As the year comes to a close, we have a natural inclination to look back on what’s happened over the past year. Many of the Productive Flourishing readers and listeners have been asking questions about ways to do annual reviews or think about assessing the year. In today’s episode, Angela and Charlie talk through their new annual review worksheet, and share several tips on reviewing your year, as well as self-care during the holidays.
[4:55] - A lot of time during the holidays, people have tension between being productive, spending time with family, and being in the season. Being with family and reflecting is a way of being productive, and it’s important to make time for those things.
[7:10] - When you start thinking about the year in review, always start with the celebration of the things that you’ve done. Think about the top three things from the year that you want to remember. Charlie encourages people to separate their personal and professional lives into separate buckets to give both the credit they deserve.
[10:47] - One of Angela’s biggest celebrations from this year in her professional was developing her new coaching practice, Clarity Coaching. This has gotten her back into the work that she loves the most, helping someone realize what they’re able to do. Her biggest personal celebration is the way she’s invited boundaries into her life in her relationships with people.
[14:45] - Charlie’s biggest celebration in his professional life is his book deal! He’s under contract to write a book tentatively titled Start Finishing: How to Go From Idea to Done. They’ve also experienced a lot of growth with Productive Flourishing. In his personal life, his biggest celebration also had to do with boundaries, and taking a step back from some things to avoid burnout. This allowed him to get clear about the expectations and intentions for himself, and he was able to reclaim a lot of time.
[19:10] - Do this reflection not only for yourself, but think about whether there is someone else in your life that can do this reflection as well so you all can celebrate each other. If you’re doing this with a team, make sure you explain why those things are important to you, because that’s where the real strengthening will happen.

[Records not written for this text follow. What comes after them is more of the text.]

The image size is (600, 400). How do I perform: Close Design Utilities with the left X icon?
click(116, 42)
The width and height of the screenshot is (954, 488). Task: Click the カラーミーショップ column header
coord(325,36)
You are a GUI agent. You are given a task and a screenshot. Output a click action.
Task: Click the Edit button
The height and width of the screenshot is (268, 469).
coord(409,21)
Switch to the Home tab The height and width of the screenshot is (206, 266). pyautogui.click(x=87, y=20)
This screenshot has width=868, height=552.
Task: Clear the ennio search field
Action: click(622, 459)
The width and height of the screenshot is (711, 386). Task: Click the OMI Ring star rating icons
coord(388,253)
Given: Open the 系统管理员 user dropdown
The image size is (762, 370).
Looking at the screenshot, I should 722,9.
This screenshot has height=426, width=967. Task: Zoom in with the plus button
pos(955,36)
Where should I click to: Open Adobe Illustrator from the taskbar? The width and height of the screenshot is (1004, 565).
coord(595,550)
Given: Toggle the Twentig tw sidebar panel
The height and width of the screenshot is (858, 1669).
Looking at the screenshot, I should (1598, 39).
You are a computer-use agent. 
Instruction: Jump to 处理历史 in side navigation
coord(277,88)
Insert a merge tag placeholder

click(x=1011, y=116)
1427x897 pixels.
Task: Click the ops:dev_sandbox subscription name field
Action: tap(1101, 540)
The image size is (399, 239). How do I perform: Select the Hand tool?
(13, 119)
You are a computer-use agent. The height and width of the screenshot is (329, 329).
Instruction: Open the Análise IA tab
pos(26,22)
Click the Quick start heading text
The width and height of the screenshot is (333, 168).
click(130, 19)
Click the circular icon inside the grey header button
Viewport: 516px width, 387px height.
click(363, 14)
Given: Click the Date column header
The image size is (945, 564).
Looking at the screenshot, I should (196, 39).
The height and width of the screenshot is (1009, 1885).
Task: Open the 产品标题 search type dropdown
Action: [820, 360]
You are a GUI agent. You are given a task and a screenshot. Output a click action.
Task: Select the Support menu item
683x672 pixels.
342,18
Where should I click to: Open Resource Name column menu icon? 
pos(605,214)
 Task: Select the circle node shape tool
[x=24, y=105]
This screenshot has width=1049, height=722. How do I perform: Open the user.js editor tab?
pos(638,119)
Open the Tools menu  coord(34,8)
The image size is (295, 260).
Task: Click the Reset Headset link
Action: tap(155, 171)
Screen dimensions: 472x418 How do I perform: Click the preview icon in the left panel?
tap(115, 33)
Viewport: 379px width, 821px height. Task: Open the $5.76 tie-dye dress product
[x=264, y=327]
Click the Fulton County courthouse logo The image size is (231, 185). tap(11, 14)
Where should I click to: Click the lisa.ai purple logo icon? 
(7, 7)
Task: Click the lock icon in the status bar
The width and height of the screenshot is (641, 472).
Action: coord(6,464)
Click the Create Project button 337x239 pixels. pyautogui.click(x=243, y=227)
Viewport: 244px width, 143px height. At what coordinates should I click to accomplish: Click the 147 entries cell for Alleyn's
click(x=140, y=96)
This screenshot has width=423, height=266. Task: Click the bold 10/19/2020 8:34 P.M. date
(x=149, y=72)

[22:20] - The next question on the worksheet is what three things challenged you the most over the past year. People often see a tight relationship between the things that challenged you professionally and the things that challenged you personally.
[24:54] - The next question evaluates the top three lessons learned or reaffirmed. This is really pushing you towards a growth mindset. The goal is to not have to keep learning the same lesson over and over again. Later on in life, you may be learning the same thing, but it’s usually at a higher level.
[27:03] - Charlie talks about the four steps of the Wayfinding Academy. The first step is knowing where you are, the second step is knowing where you’re trying go, the third step is having a road map between where you are and where you’re trying to get, and the fourth step is knowing how to get back on track when you get off-course.
[28:30] - When thinking about the top three goals for the coming year, there are two different types. One is quantitative goals, and the other is more milestone or baseline goals. As you are thinking about goals, it’s important to get to a place where you can be sure you did it or you did not do it. This is also true for personal goals, so try to avoid vague goals that won’t motivate you.
[31:35] - The next question to think about is what needs to change to be able to achieve those goals. Sometimes nothing needs to change, but for most people, something has to change. You may have to change your day-to-day focus to achieve your overall goal, or you may have to drop some things to make the time for a new focus.
[37:10] - The next question asks what sprints, strategic projects, or experiments you could run to help you achieve those goals. Charlie goes over what each of these look like, and how you can utilize them to starting working on your goals. Sprints keep you in the project long enough that you’re still interested, but doesn’t drag it on.
[42:08] - Moving through the worksheet, the next question encourages you to identify someone who will support you through the sprints, projects, and experiments. Whenever you have a “how” problem, find a “who” solution - there’s probably someone who has been in your shoes or can help get you moving forward. It also helps build your success team.
[44:15] - The last major question on the worksheet is ‘When will you reach out to the people who can support you?’ Giving people advance notice of when you will need their help will increase their willingness and ability to provide support, and it also gives you enough time to pay it forward for that particular person. Ask them what you can do to support them in the meantime.
[48:00] - In real time, these questions take about 15 or 30 minutes to sit down and work through. Charlie shares some final reminders for working through the sheet. 1. Remember to start from a place of celebration before getting into the challenges. 2. Continue to think about what affects your personal life and professional life discreetly, while keeping in mind that they often overlap. Treat your life like your work - carry over what works in your job into your personal life. 3. Be thinking about what needs to change, and focus on the internal changes more than external changes. 4. Think about who you are going to reach out to, and reach out to them early.
[51:10] - Self-care is tied into all of these, especially looking at your goals, victories, and challenges. For this specific time of year, be sure to take some time to slow down and allow yourself the opportunity to reflect.